--- START ---
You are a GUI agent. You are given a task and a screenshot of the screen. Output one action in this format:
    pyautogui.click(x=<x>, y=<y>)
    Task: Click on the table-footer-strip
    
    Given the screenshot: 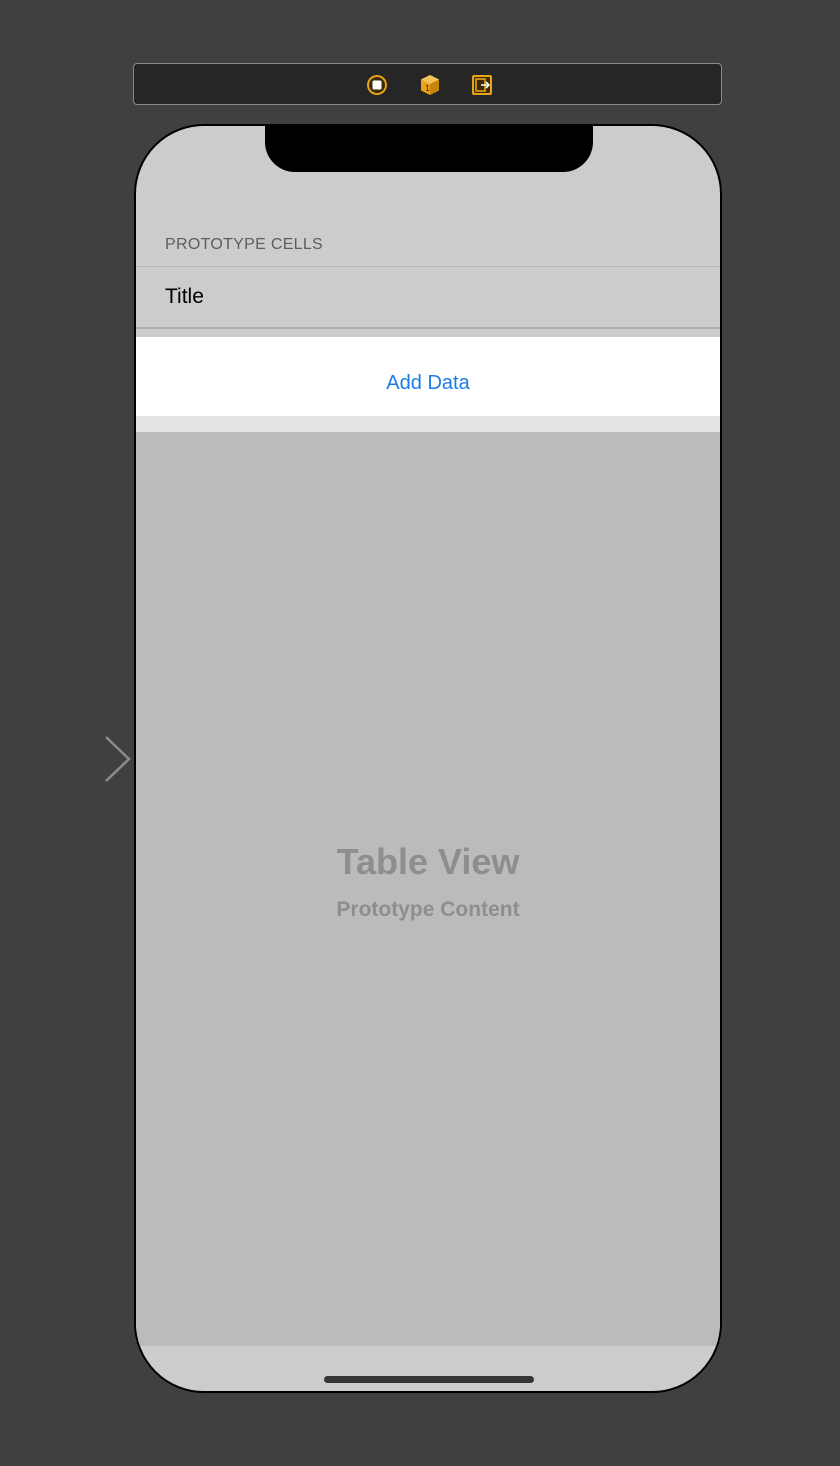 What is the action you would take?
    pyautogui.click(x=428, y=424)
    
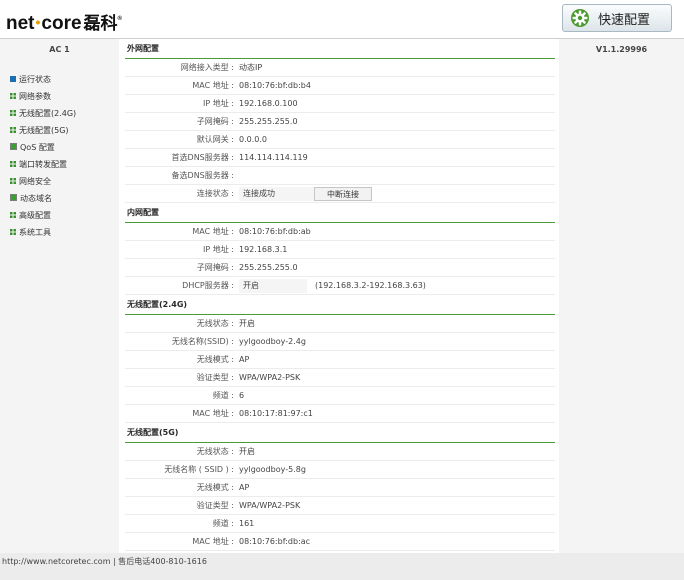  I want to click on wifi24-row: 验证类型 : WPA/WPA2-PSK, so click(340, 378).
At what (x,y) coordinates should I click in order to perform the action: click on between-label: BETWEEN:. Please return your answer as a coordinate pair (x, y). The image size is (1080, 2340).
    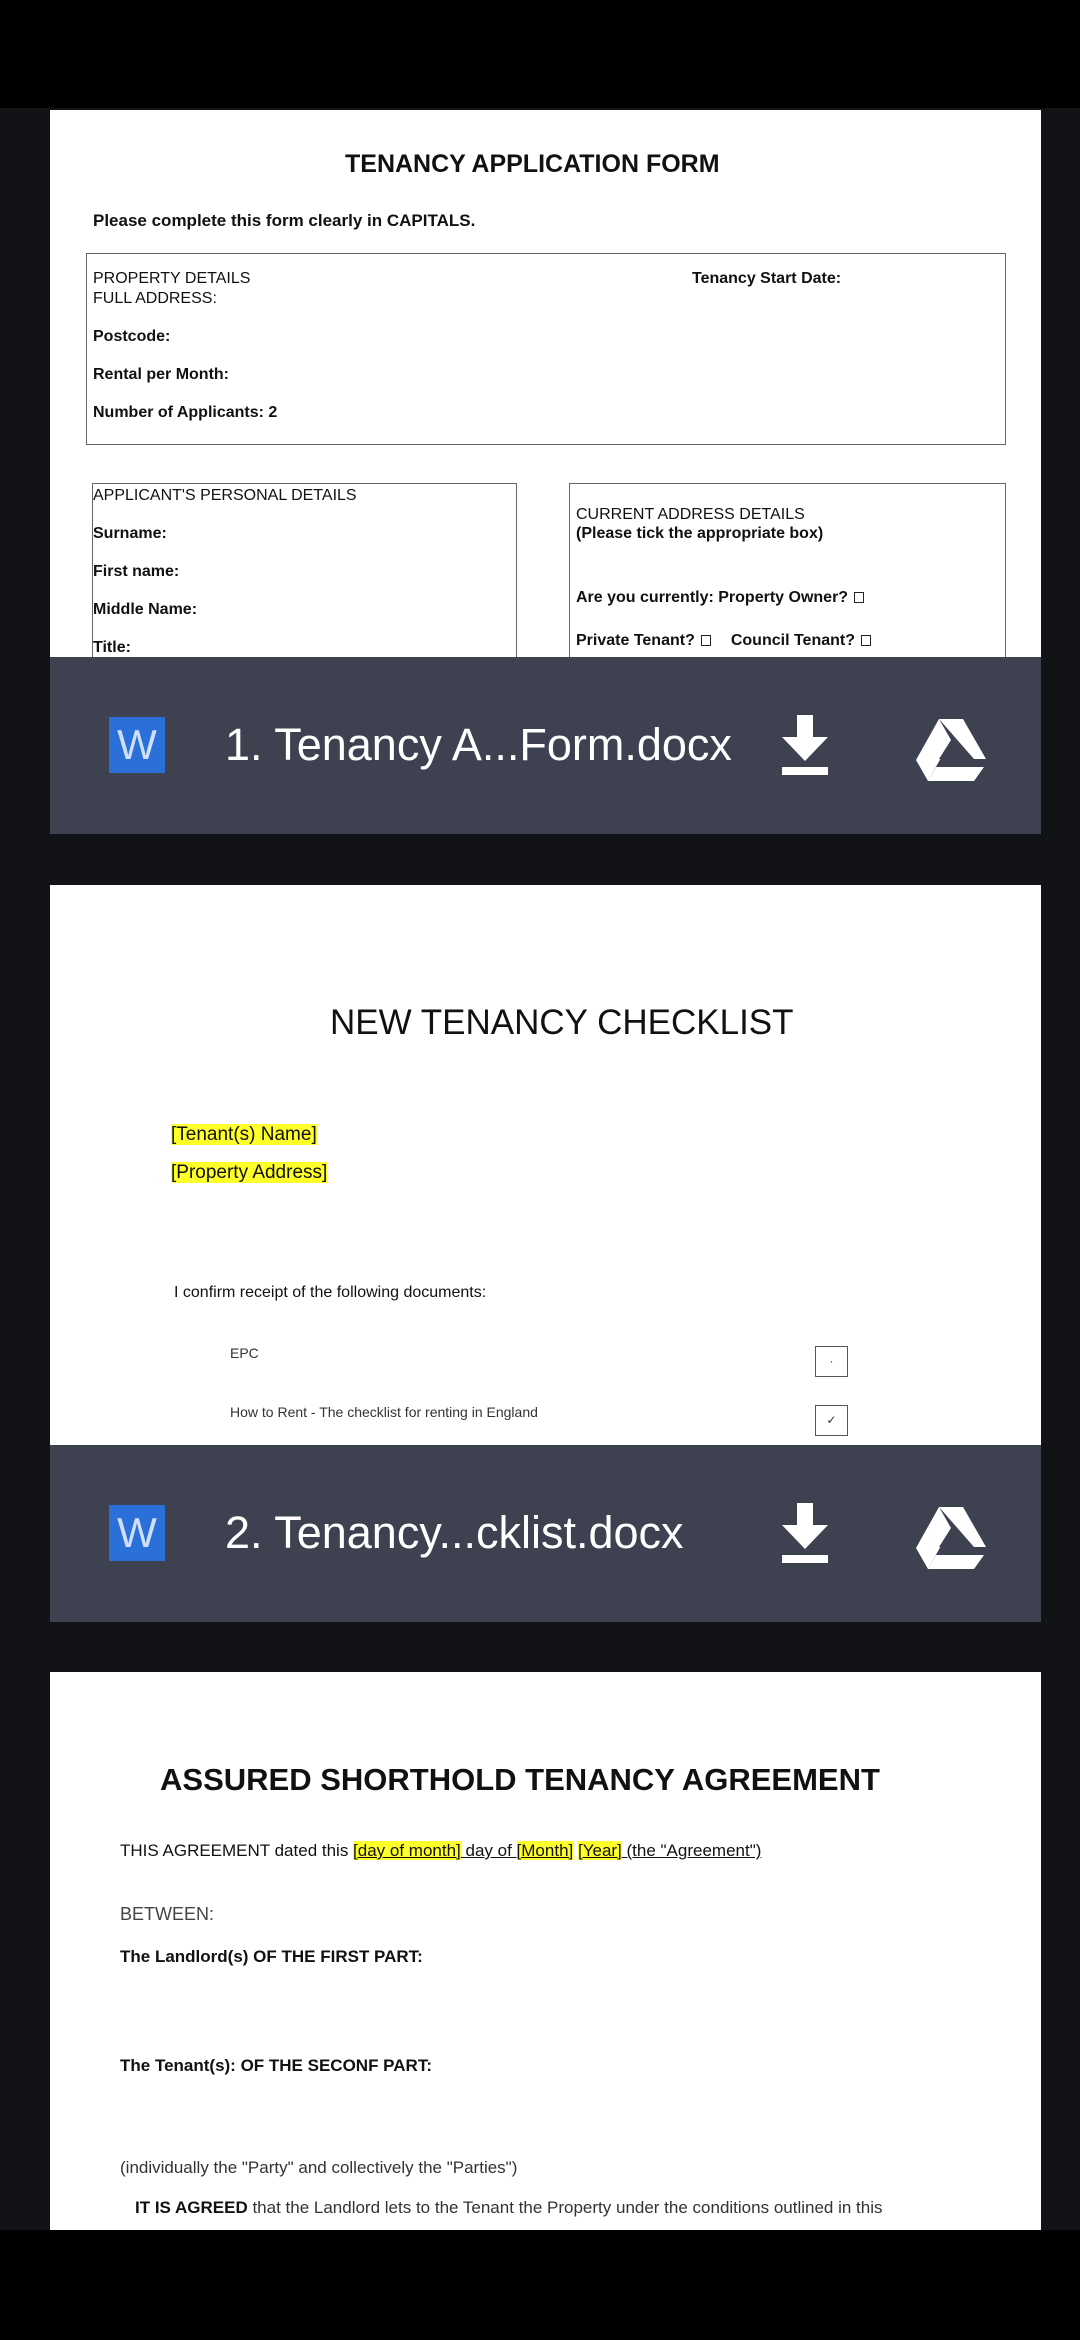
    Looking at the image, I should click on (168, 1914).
--- END ---
--- START ---
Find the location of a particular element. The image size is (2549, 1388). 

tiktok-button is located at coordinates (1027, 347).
--- END ---
--- START ---
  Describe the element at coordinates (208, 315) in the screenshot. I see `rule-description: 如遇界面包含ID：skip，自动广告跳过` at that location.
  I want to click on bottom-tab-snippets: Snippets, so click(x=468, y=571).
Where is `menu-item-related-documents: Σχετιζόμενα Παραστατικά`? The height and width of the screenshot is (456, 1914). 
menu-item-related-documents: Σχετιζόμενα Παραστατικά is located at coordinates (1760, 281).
--- END ---
■ ACTION ITEM ■
Write out the stretch of lines from the one that contains "I want to click on bottom-tab-snippets: Snippets, so" through the one that contains "menu-item-related-documents: Σχετιζόμενα Παραστατικά is", reproducing them exactly.

■ ANSWER TO THE EXERCISE ■
  I want to click on bottom-tab-snippets: Snippets, so click(x=468, y=571).
Where is `menu-item-related-documents: Σχετιζόμενα Παραστατικά`? The height and width of the screenshot is (456, 1914). 
menu-item-related-documents: Σχετιζόμενα Παραστατικά is located at coordinates (1760, 281).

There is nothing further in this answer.